5 Ways To Improve Your Sleeping Patterns Without The Need For Sleeping Pills!

How to get better sleep

Many of us suffer with our sleeping patterns these days. We live in a world where we’re continually on the go, while stress levels are continuing to rise as we try to combat the cost-of-living crisis and everything that comes with it. 

Sleeping pills are often what people turn to in order to get a good night’s sleep. And while there’s nothing wrong with that, it can have its risks too, in particular addiction to the tablets. Benzodiazepine, the substance in sleeping pills, can be incredibly addictive, and essentially cause more stress and anxiety during waking hours. That can often require treatment, and benzodiazepine withdrawal can be an incredibly tough process to go through.

High quality sleep is essential for optimal cognitive function and good mental health. If you are struggling to sleep, there are often some simple changes to your life that you can make to get your sleeping patterns back on track. These include:

Limit caffeine and alcohol

Caffeine and alcohol are two substances that can have a big impact on your sleep. Caffeine is a stimulant that can make it harder to get to sleep and stay asleep, so it is best to avoid it in the late afternoon and evening.
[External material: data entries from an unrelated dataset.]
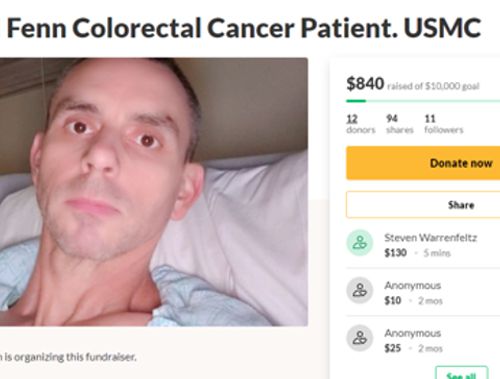Viewport: 500px width, 379px height.
Task: Click the Anonymous name above $10
Action: [x=412, y=285]
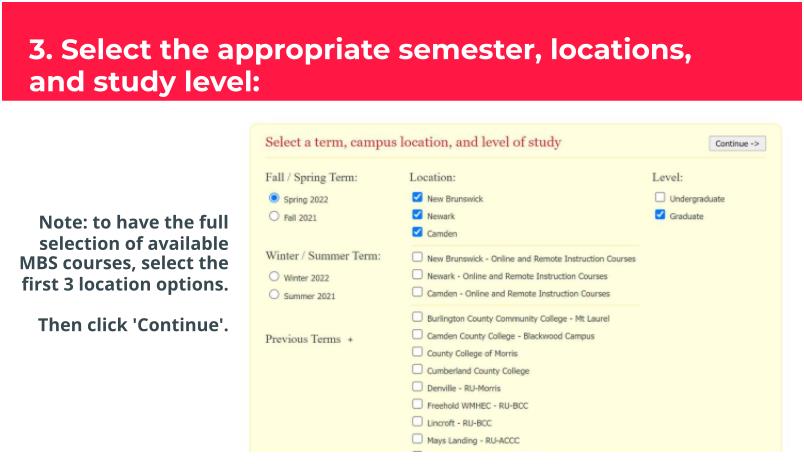
Task: Tick Camden Online and Remote Instruction
Action: click(x=417, y=292)
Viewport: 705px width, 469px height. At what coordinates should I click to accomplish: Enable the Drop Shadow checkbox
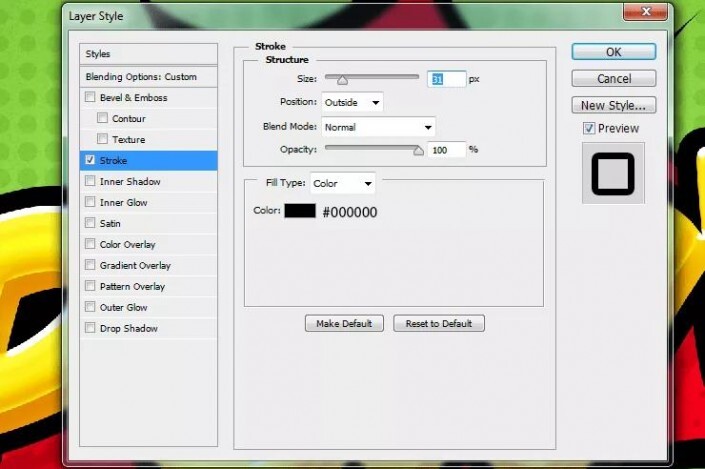[91, 328]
Alcohol can make you feel drowsy, but it does not lead to good quality sleep, so it is best to avoid it in the evening.

Exercise regularly

Regular exercise can help you to relax and make it easier to fall asleep. Aim for at least 30 minutes of moderate exercise most days of the week. Exercise can also reduce stress, which is another factor that can make it difficult to get to sleep.

Reduce stress

Stress is a common cause of insomnia and it can make it much harder to get to sleep. Taking steps to reduce stress, such as meditation, yoga, and deep breathing, can help to make sleep easier.
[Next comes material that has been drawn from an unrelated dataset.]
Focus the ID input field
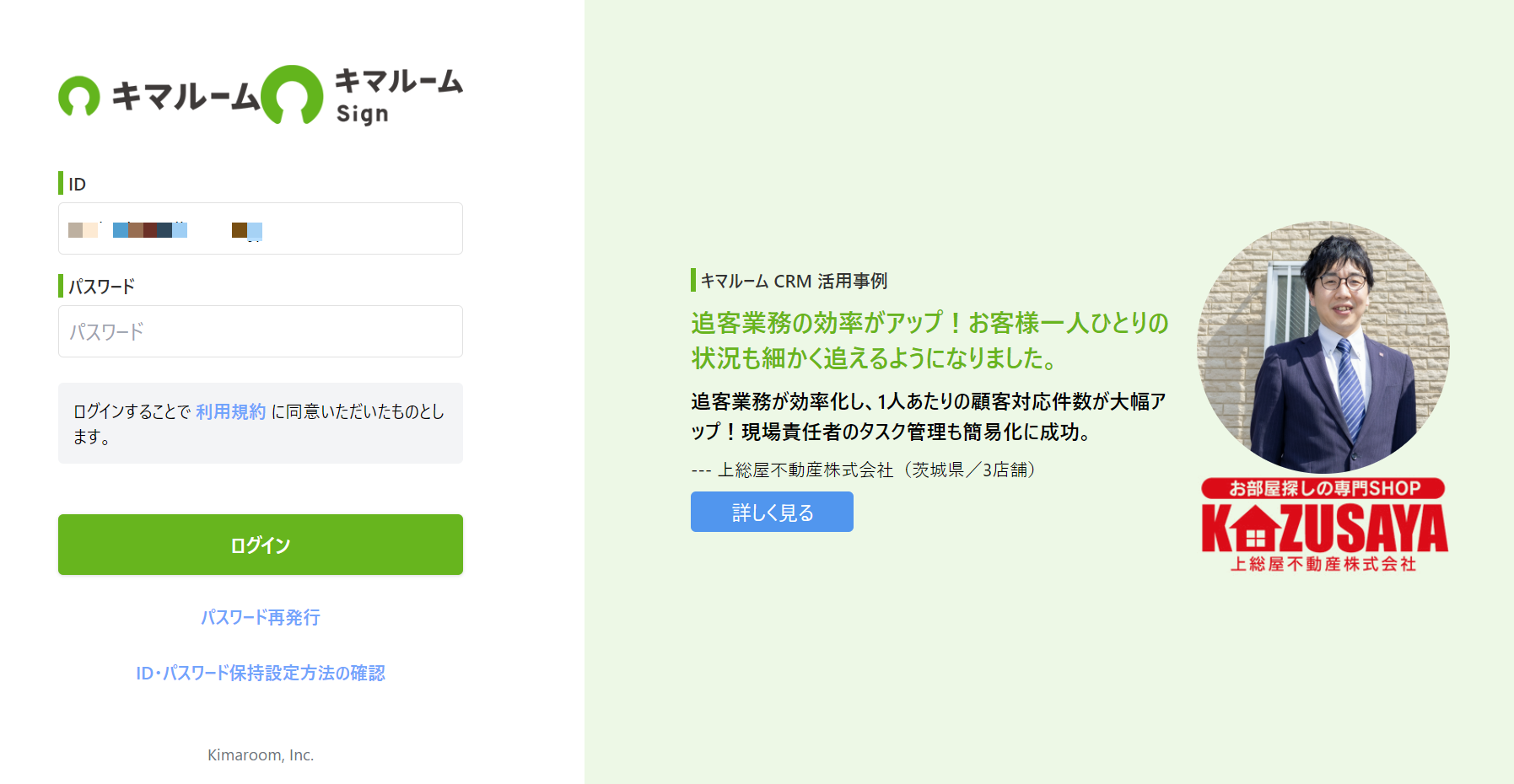Image resolution: width=1514 pixels, height=784 pixels. [261, 228]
Stick to a regular sleep routine

Having a consistent sleep routine can help to regulate your body’s internal clock and make it easier to fall asleep. Aim to go to bed and wake up at the same time every day, even on weekends.

Avoid screens before bed

The light from screens can interfere with your body’s natural production of melatonin, a hormone that helps you to sleep. Try to avoid using screens such as TVs and phones close to bedtime.